__Exercise details__
If a line in the entries contains the string "coordinates", include that line in your answer.

__Dataset__
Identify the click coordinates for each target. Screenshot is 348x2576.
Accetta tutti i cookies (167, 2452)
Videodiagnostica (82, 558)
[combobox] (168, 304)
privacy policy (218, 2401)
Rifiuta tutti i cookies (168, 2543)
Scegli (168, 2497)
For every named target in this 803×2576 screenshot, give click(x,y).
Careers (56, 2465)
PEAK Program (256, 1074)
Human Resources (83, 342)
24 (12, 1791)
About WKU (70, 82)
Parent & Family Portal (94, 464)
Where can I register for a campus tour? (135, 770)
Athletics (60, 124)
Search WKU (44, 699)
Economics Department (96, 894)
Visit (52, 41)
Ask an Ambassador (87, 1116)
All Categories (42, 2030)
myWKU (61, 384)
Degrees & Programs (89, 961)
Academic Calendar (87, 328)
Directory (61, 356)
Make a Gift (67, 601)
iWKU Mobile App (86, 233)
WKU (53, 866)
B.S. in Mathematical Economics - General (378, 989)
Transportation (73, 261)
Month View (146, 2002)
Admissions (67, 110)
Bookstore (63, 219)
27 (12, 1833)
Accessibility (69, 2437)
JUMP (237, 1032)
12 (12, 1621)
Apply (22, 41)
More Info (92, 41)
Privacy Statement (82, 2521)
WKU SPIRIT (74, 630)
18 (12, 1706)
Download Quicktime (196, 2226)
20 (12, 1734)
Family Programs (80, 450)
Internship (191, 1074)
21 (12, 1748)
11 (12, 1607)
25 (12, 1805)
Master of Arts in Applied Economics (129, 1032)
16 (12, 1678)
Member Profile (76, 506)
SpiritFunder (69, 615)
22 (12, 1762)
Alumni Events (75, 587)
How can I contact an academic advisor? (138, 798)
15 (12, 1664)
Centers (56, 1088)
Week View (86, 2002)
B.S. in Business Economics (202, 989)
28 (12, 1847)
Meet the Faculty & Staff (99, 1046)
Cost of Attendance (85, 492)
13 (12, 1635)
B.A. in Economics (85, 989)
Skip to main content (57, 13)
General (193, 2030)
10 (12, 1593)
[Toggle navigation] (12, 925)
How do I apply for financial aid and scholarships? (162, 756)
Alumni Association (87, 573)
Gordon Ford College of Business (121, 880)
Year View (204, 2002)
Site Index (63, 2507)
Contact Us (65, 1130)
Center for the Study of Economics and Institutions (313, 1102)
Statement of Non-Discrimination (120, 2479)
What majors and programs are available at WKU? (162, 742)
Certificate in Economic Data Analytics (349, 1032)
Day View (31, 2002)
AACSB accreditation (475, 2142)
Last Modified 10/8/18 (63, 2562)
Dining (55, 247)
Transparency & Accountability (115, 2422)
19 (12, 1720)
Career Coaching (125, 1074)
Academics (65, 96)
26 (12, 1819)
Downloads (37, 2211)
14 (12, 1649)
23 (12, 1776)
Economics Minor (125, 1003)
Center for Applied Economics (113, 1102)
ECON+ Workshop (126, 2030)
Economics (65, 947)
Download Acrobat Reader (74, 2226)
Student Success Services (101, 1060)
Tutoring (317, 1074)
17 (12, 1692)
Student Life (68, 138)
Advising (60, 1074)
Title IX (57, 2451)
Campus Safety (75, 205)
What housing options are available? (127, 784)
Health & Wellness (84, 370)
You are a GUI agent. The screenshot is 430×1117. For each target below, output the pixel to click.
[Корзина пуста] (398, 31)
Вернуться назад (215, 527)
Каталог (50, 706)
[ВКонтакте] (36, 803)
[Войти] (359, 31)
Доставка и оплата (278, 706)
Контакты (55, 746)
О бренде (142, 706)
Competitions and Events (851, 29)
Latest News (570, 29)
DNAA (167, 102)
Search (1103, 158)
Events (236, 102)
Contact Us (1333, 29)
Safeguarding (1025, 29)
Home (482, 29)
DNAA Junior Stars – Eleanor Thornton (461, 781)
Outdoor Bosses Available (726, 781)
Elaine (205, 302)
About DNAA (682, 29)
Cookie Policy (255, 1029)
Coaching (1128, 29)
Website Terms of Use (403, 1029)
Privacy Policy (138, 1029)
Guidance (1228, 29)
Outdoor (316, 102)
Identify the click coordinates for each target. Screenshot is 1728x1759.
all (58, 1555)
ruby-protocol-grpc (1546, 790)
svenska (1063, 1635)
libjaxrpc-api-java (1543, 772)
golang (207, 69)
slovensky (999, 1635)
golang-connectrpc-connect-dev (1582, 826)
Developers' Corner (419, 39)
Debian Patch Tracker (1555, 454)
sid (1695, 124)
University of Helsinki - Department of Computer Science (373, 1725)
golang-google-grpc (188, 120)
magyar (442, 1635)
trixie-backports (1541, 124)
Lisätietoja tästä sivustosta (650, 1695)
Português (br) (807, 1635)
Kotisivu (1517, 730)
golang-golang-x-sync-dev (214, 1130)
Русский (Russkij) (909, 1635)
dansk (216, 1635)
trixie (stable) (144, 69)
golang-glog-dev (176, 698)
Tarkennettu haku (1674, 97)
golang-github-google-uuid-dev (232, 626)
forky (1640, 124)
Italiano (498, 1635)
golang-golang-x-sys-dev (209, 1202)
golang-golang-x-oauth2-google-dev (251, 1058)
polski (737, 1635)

__Answer to this problem__
Identify the click coordinates for each target. Screenshot is 348x2576.
Identify the click coordinates for each target. Screenshot is 1728x1759.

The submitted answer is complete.